Much has been said recently, in the media and by politicians, about the idiotic nature of entering into a contract which means it will cost more to cancel the two new Royal Navy carriers, than to continue building them. This implies that those in the MoD and military responsible for these contracts have been naive at best, and incompetent at worst. I actually don't think they are either naive or incompetent. On the contrary, I think they have been extremely clever.
We have a long history in this country, going back over many decades, of commissioning grand projects only to cancel them later when the bills start coming in. This has been especially true of military projects. The record of the last Labour government with regard to the military was shameful, repeatedly increasing the demands put upon our forces while constantly starving them of the resources adequately to meet their needs.
When the idea of replacing the carrier fleet was first voiced, I have little doubt that Navy chiefs and their MoD counterparts would have viewed it with more than a little cynicism. They will have known that the chances of the carriers actually being built, had history followed its usual course, was extremely low. They will have known that there would be an election early on in the process, and that once the electoral advantages of the project in the shipyard constituencies had been exhausted, there was a good chance of the project being cancelled whichever party gained power, especially if the economy took a downturn which, even then, looked likely.
So in order actually to get their new carriers, the Navy would have to be extremely clever and pull off something quite exceptional and unprecedented. Money talks, and that is especially true in government, so they needed to create a situation where the financial case for cancellation was unattractive. What better way to do that than to write punative penalty clauses into the contract. They weren't put there by accident, nor were they the act of a greedy armaments industry taking advantage of a weaker public sector. I believe they were deliberately placed there by the MoD and Navy to ensure that, whichever party was in government, and whatever the economic consideration, those carriers definitely would be built. And fair play to them, I say. Desperate times require desperate measures!

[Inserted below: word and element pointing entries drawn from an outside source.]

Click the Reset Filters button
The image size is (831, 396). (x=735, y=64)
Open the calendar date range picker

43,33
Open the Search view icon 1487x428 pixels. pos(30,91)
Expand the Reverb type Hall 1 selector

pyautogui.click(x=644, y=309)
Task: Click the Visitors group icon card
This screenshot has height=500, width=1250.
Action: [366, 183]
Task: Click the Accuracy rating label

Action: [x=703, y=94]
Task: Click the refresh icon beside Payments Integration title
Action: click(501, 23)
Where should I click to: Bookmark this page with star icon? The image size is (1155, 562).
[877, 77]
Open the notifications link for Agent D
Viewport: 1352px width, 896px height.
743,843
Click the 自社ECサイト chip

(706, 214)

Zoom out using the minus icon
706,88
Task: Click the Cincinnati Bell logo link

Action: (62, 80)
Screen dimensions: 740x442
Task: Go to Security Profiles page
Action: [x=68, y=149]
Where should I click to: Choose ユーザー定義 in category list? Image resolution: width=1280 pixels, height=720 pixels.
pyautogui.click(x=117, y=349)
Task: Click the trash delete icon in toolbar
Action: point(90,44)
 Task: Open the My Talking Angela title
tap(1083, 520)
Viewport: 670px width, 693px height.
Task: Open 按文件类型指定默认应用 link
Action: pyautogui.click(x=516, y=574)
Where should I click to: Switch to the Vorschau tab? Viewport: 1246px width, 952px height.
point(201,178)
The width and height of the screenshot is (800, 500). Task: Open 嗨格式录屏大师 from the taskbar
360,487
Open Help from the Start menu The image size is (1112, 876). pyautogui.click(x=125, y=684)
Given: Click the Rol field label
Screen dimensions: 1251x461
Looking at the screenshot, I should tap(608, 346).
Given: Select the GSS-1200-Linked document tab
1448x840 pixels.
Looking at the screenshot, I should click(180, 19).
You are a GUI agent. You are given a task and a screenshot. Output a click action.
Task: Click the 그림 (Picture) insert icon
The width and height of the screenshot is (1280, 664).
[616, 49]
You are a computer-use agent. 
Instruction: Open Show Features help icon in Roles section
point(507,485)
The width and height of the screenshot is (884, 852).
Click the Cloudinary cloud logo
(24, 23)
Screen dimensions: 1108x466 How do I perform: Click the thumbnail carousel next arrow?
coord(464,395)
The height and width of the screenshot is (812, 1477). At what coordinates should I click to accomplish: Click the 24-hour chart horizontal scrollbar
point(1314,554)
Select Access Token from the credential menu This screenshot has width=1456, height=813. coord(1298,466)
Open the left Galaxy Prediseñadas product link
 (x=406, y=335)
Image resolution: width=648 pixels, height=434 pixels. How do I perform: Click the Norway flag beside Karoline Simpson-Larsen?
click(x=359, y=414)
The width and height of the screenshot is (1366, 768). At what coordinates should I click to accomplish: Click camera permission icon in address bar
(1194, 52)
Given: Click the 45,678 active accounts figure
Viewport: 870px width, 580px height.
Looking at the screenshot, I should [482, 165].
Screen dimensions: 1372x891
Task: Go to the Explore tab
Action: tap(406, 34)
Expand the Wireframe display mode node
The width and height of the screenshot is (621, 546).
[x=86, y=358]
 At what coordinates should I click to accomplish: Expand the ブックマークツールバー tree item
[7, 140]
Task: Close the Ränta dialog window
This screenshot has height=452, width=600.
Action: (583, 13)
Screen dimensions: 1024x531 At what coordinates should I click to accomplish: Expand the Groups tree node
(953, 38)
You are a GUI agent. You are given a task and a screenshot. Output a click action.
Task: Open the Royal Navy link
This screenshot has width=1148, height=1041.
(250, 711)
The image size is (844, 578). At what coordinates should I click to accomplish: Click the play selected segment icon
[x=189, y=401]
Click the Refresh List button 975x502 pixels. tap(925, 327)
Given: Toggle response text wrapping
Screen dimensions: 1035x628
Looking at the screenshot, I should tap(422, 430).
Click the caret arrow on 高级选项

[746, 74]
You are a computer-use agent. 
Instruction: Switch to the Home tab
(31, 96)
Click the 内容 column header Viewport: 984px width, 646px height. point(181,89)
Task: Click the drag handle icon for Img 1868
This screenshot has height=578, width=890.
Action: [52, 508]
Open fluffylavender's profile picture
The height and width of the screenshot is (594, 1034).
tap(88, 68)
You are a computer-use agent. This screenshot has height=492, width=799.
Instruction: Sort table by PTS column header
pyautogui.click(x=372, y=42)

Whether they actually get their two carriers though, is less certain, and more of a gamble. Yesterday, the captain of HMS Ark Royal was very upbeat about the likelihood of both new carriers joining the fleet, which either indicates he's woefully out of touch with recent announcements, or that he knows something we don't. But considering they won't enter service until 2020 at the earliest that's a long time for things to change. We all know that what governments say and what governments do are two very different things, so by the time the ships are built I'd say they have a fair chance of both going to sea. The Navy's gamble may well pay off. It will be interesting to see if they can pull of this trick again, or whether future governments wise up to it.